A Naive Question
As y'all have heard by now, Ayatollah Ali al-Sistani has brokered a peace deal with boogie-man-of-the-moment Muqtada al-Sadr. The deal: al-Sadr and his forces leave the holy shrine and US forces leave Najaf.
While one can never predict what either al-Sadr, who has renegged on deals before, might do, or what dumb ideas the Pentagon might come up with, it appears that this particular conflict is drawing to a close. A lot of blood has been spilt, and a lot of good will with it. The Iraqi government looks like a hapless bystander, clearly upstaged by al-Sistani's greater credibility. The US, diplomatically speaking, appears incompetent, save only in showing some wisdom in accepting al-Sistani's intervention; and militarily, it's a bungle. But worse than a bungle, because 74 people died in the process.

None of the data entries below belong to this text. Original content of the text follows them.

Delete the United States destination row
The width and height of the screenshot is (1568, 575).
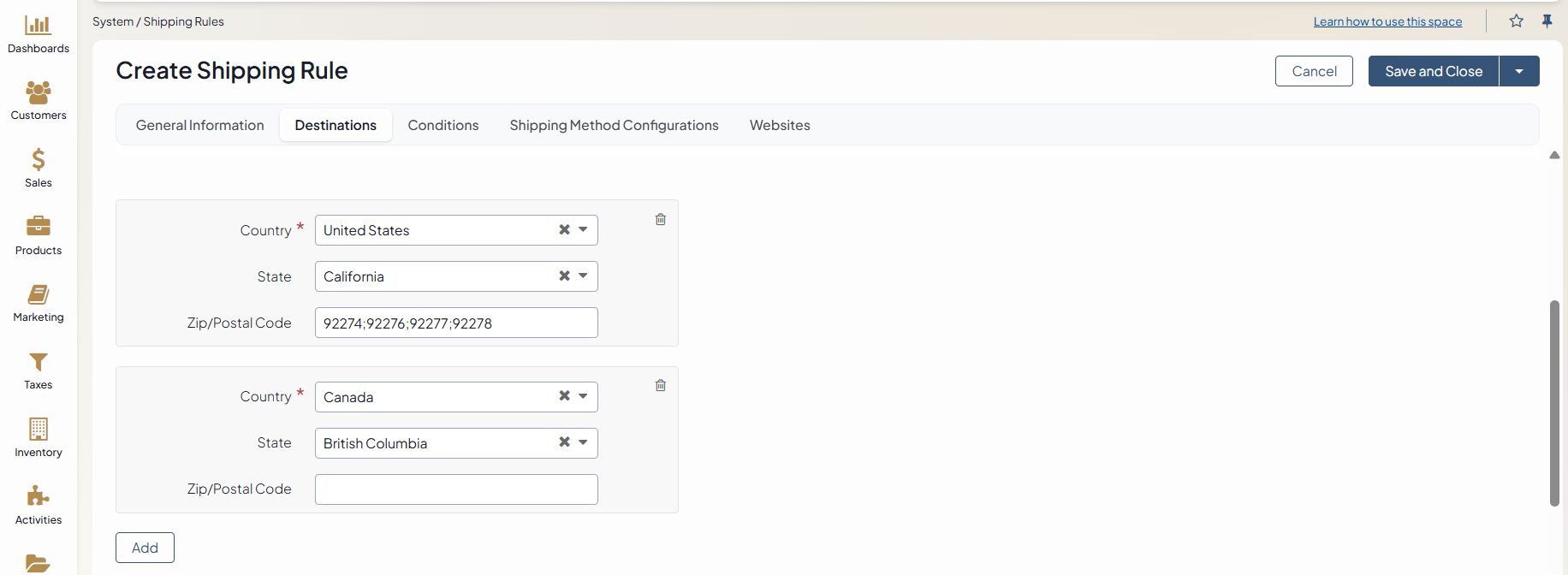point(661,220)
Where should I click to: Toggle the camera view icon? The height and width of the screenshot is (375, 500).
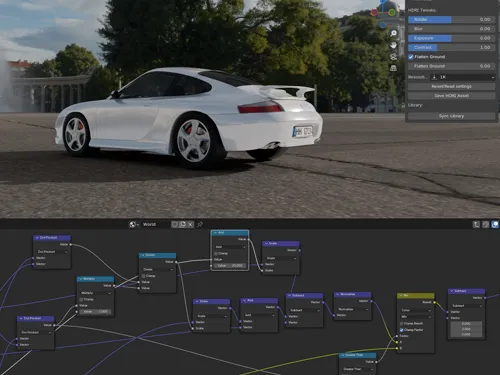394,57
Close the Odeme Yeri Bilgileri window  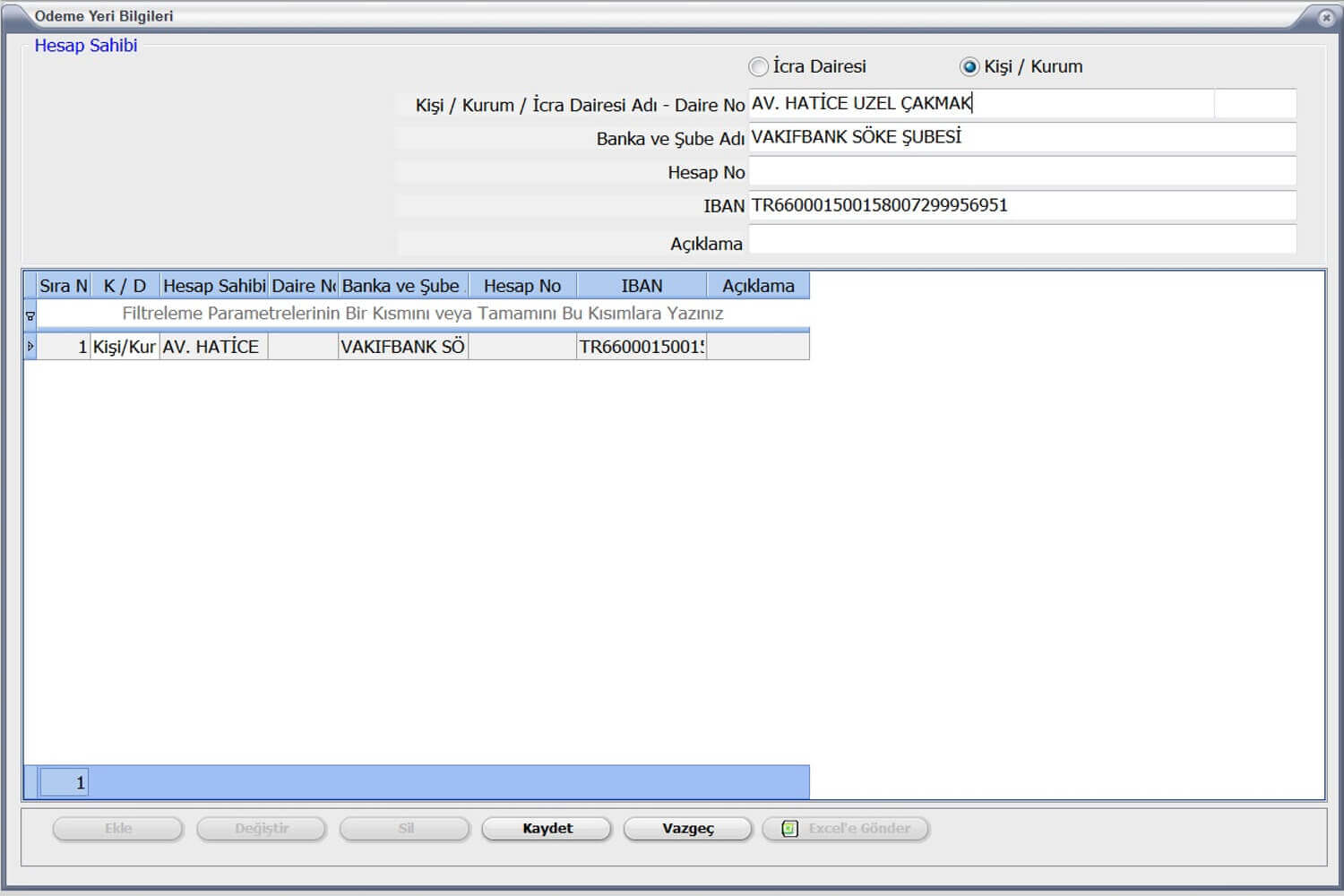(x=1326, y=17)
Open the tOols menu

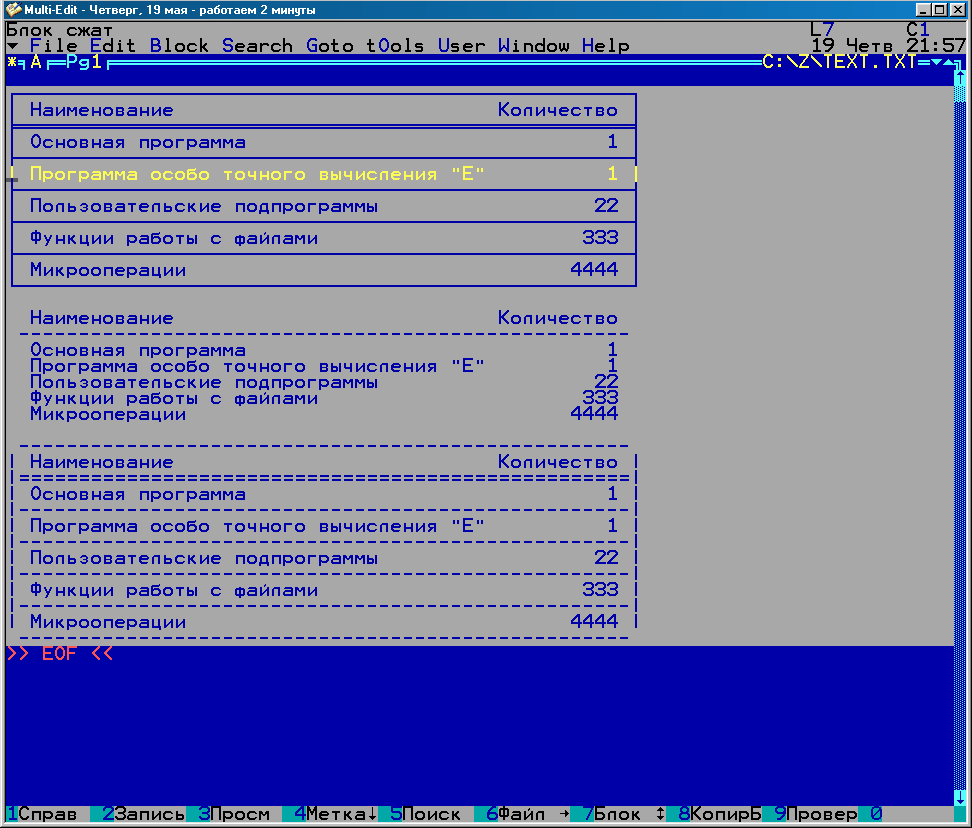(394, 46)
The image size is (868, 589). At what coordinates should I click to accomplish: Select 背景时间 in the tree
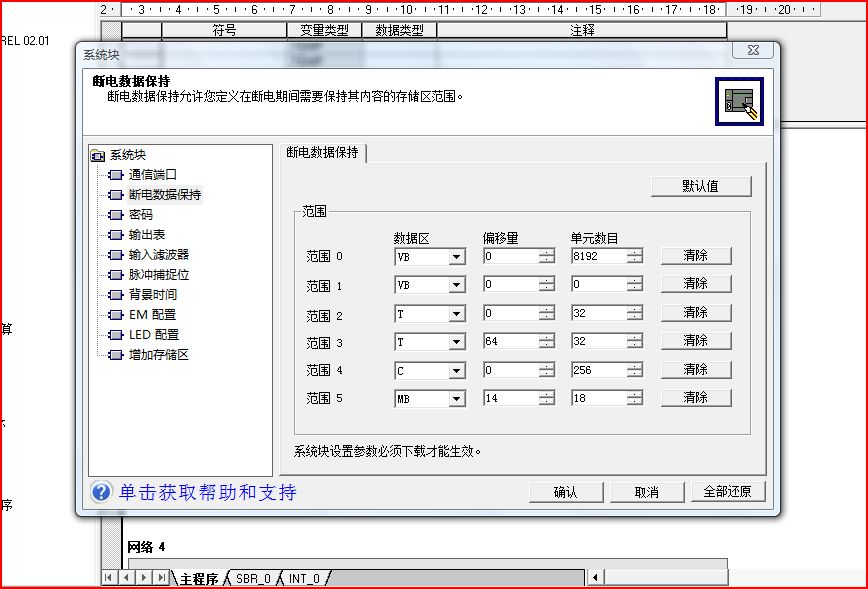click(152, 295)
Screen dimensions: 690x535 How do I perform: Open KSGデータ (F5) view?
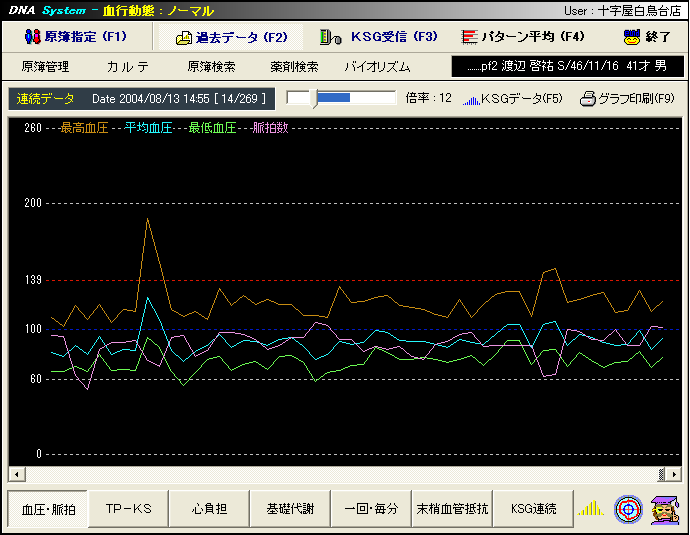512,99
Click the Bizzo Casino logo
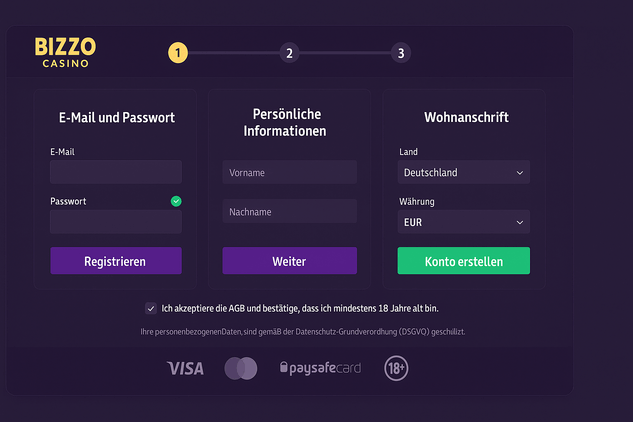633x422 pixels. click(x=65, y=52)
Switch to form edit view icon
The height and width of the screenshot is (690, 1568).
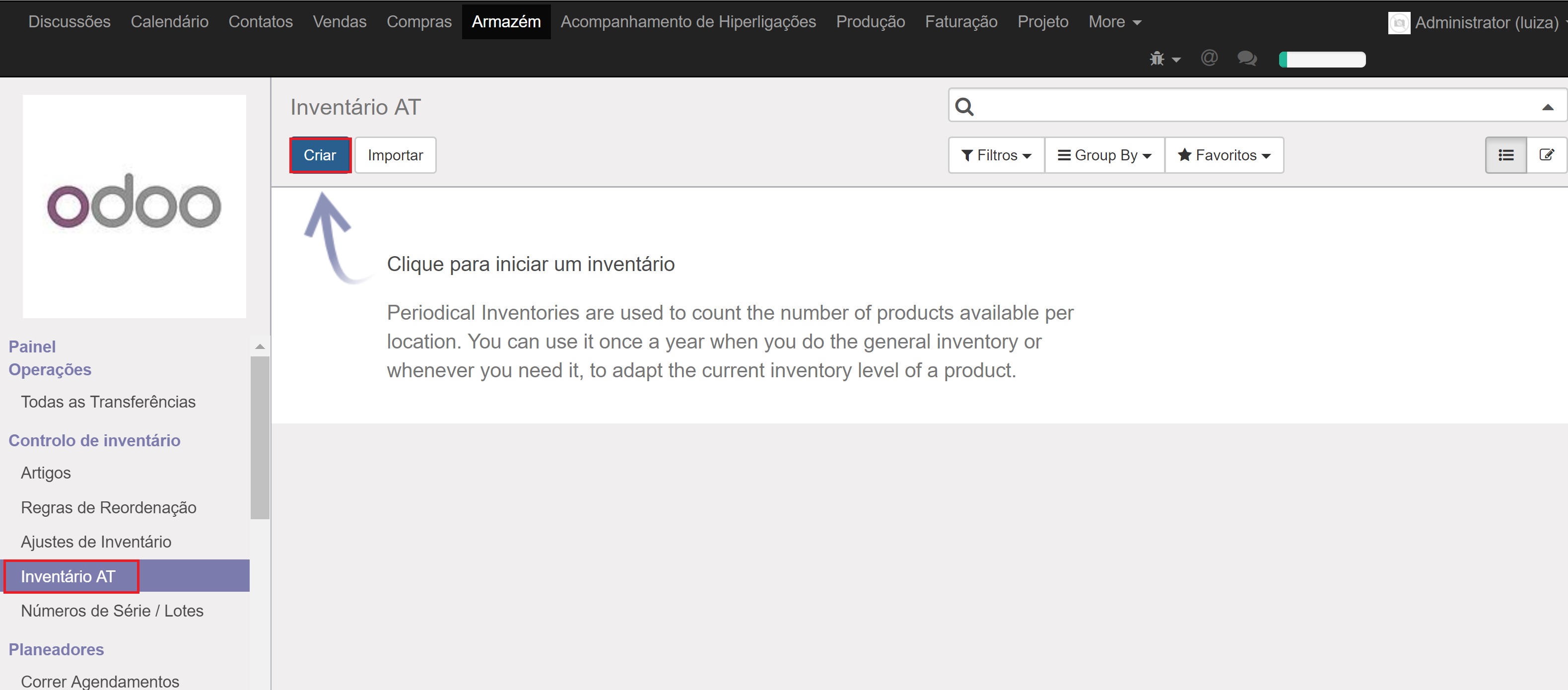coord(1546,155)
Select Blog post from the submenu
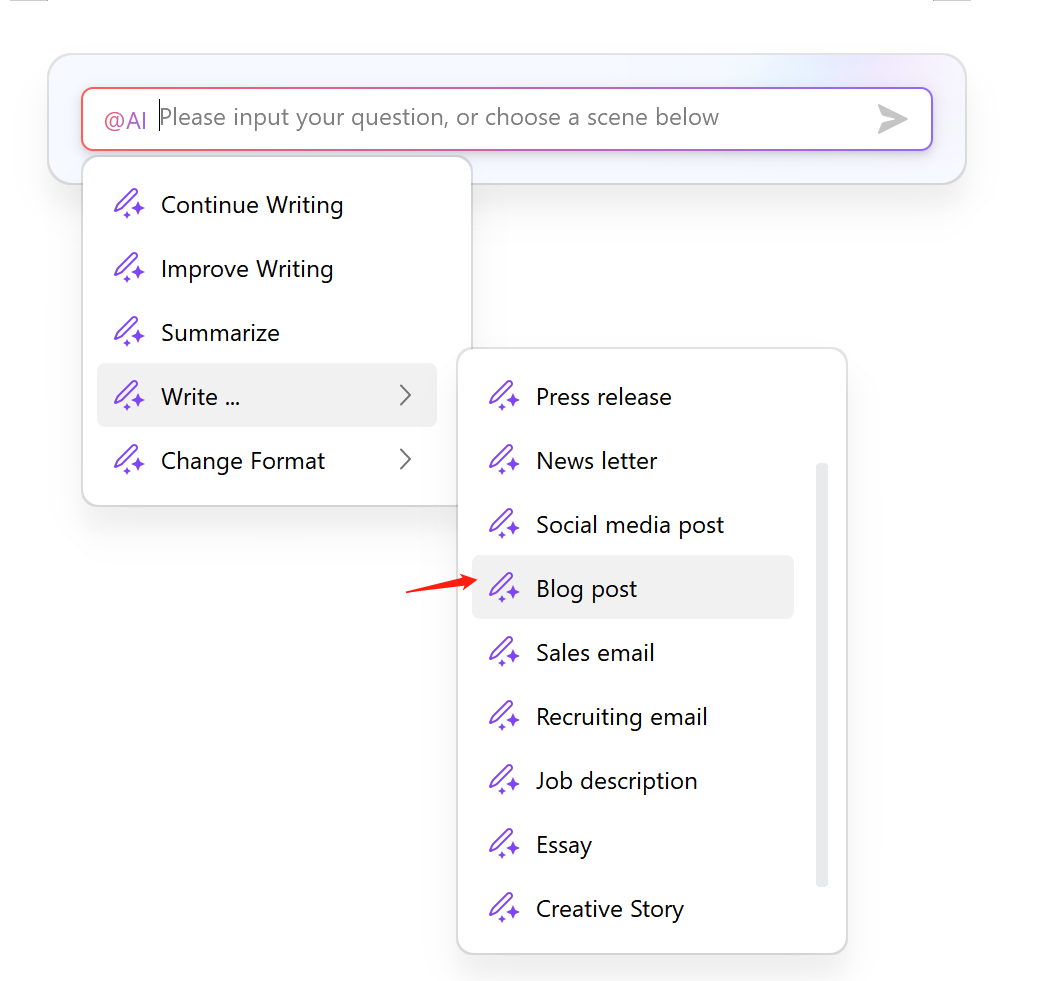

So here's the naive question: Couldn't al-Sistani have been made part of the negotiations in the first place? Couldn't we have thus avoided this mess, these deaths, this destruction, this whole embarrassing episode? Is there some subtlety in imperial gamesmanship I am missing here?
I'm serious. I realize the two clerics are "rivals," or so says the press coverage. Fine, but they are still Iraqi muslim clerics, they have some mutual interests and perhaps some self-interests that can be served by dialogue. Al-Sistani should have been brought in much earlier.